Another contender in the social media marketing and advertising, Chicago’s popAD is developing a user-generated ad platform so customers can create ads for brands. The company’s 30-year-old chief executive, John McClelland, led ecommerce and data projects at McKinsey and Groupo, while its 28-year-old chief technology officer, Luke Libraro, worked at a telematics startup, a hackerspace, and was an adjunct professor of creative technology.
Getting fashion tips from the crowd may be a gateway to snark or a multi-million dollar business opportunity for San Francisco’s LookIt. The company wants fashion brands to upload pictures of outfits and use the comments to A/B test products. By working online through Lookit, companies can save money and time, the company says. Lookit’s 24-year-old chief executive Connor Bowlan previously served as the technical co-founder for a cleaning marketplace service.

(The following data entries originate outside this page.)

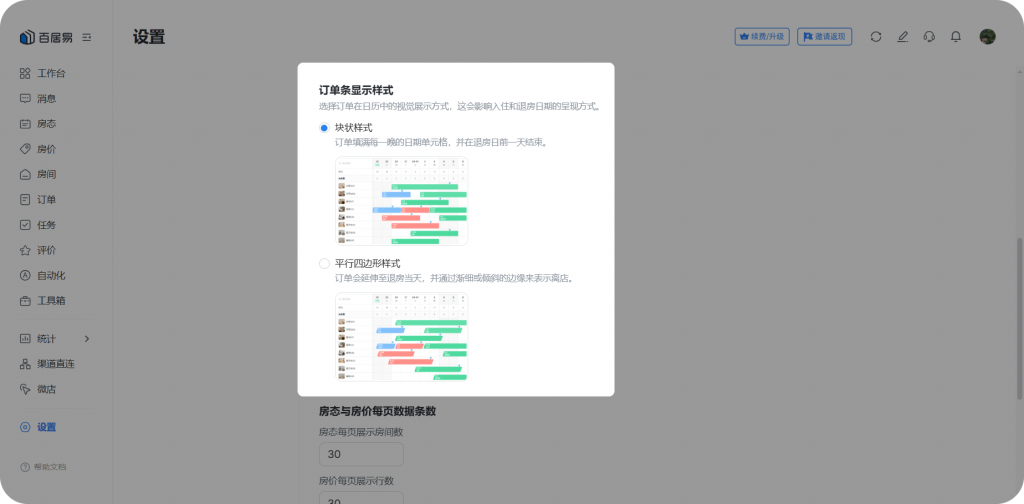Viewport: 1024px width, 504px height.
Task: Click the 续费/升级 button
Action: (x=762, y=37)
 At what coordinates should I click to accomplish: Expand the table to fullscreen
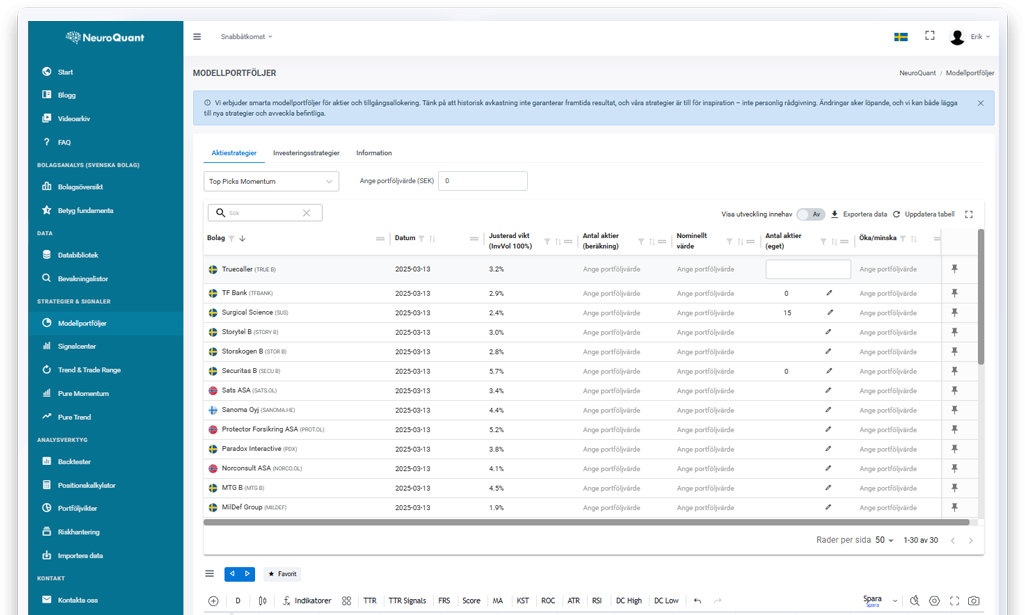point(968,214)
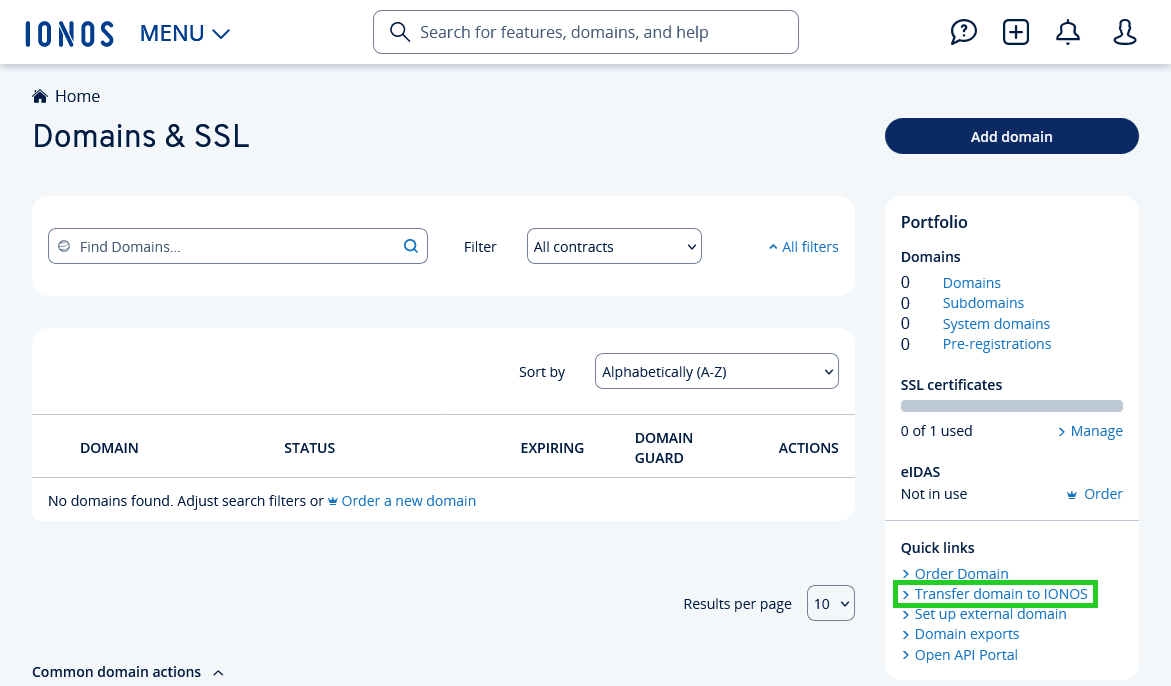Open the user account icon
Screen dimensions: 1171x686
tap(1125, 32)
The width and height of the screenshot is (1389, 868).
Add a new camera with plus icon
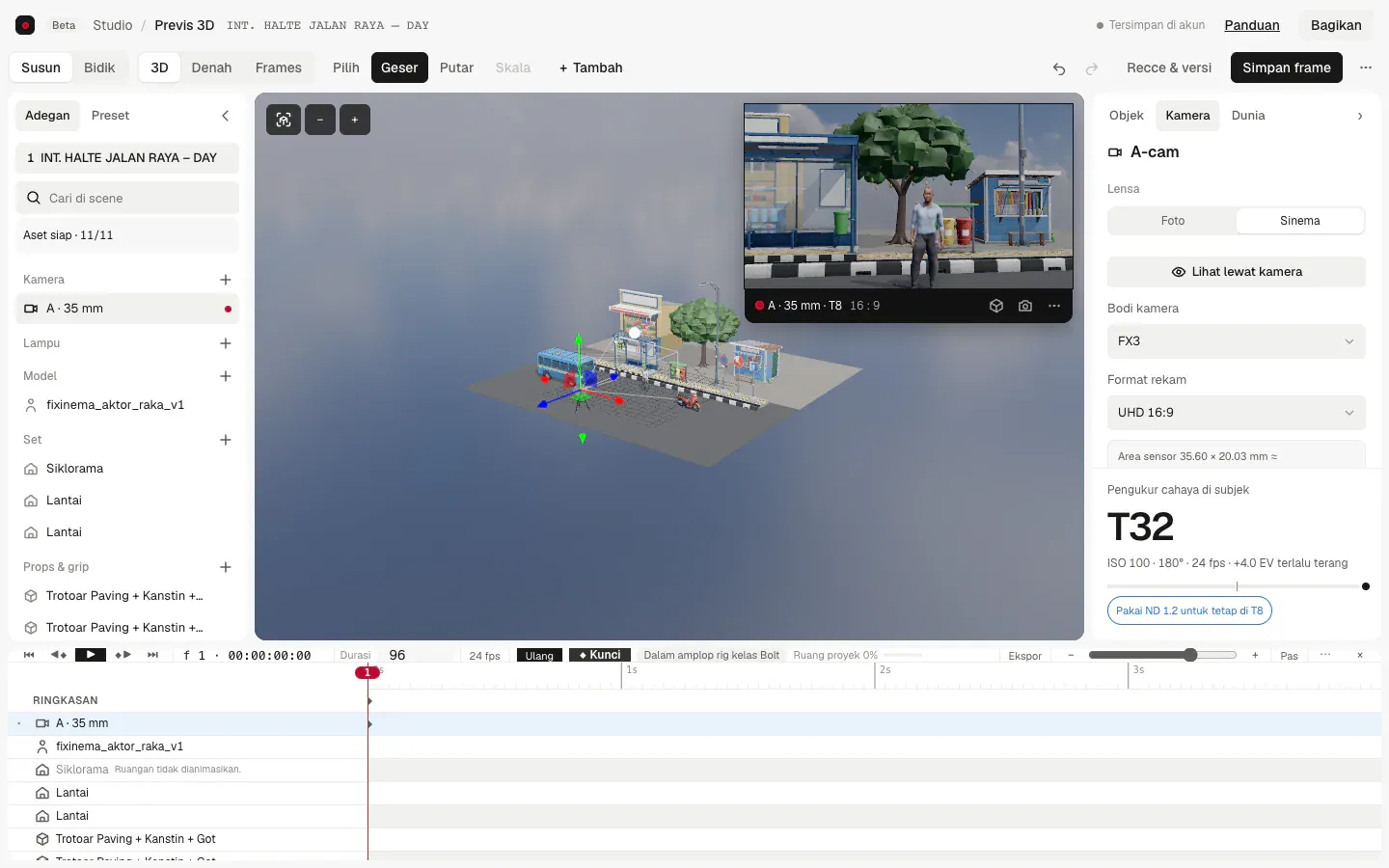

When your team includes a former Survivor contestant and luxury real estate agent, and the former chief technology officer Cash4Gold.com, of course you’re going to launch a referral tracking business for industries like real estate, healthcare, and financial services. That’s what Matt Lenahan, 34, and Steve Sperry, 36, are hoping to do with HireWheel; which allows any professional to make effortless referrals.
Finding a spot to meet with a contact, a date, a stranger, or your dealer can be a chore. So Cincinnati’s Peerio is looking to make it easier. The company uses automatic geo-location and proximity tools to select the best place to meet given the context of the person users are meeting.
The company’s 26-year-old chief executive has spent the last 6 years working in business development and sales, and previously sang in a heavy metal band. Now that’s a peer network.